___ Material provided ___

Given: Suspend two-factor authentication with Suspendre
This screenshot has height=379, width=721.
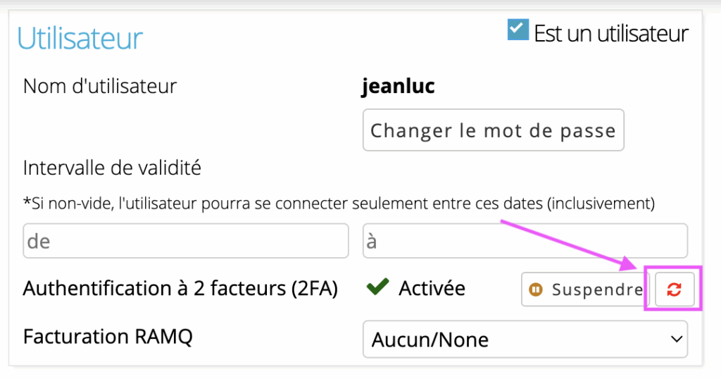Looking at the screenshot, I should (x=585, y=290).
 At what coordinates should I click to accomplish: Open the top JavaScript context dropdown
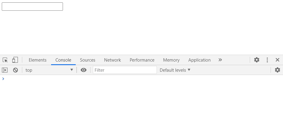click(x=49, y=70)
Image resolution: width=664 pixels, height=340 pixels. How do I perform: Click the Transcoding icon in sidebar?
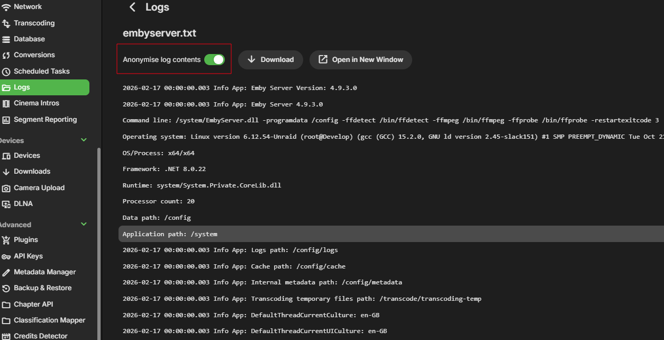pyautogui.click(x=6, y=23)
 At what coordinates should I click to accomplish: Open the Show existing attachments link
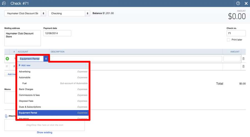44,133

___

• Activity: Only exact repeats of the lines from the one containing "This screenshot has height=379, width=721." through the end of the listing above are wanted here; pictures are not.

• Final answer:
This screenshot has height=379, width=721.
Looking at the screenshot, I should (x=585, y=290).
 At what coordinates should I click to accomplish: Open the top JavaScript context dropdown
click(x=49, y=70)
Image resolution: width=664 pixels, height=340 pixels. How do I perform: Click the Transcoding icon in sidebar?
pyautogui.click(x=6, y=23)
 At what coordinates should I click to accomplish: Open the Show existing attachments link
44,133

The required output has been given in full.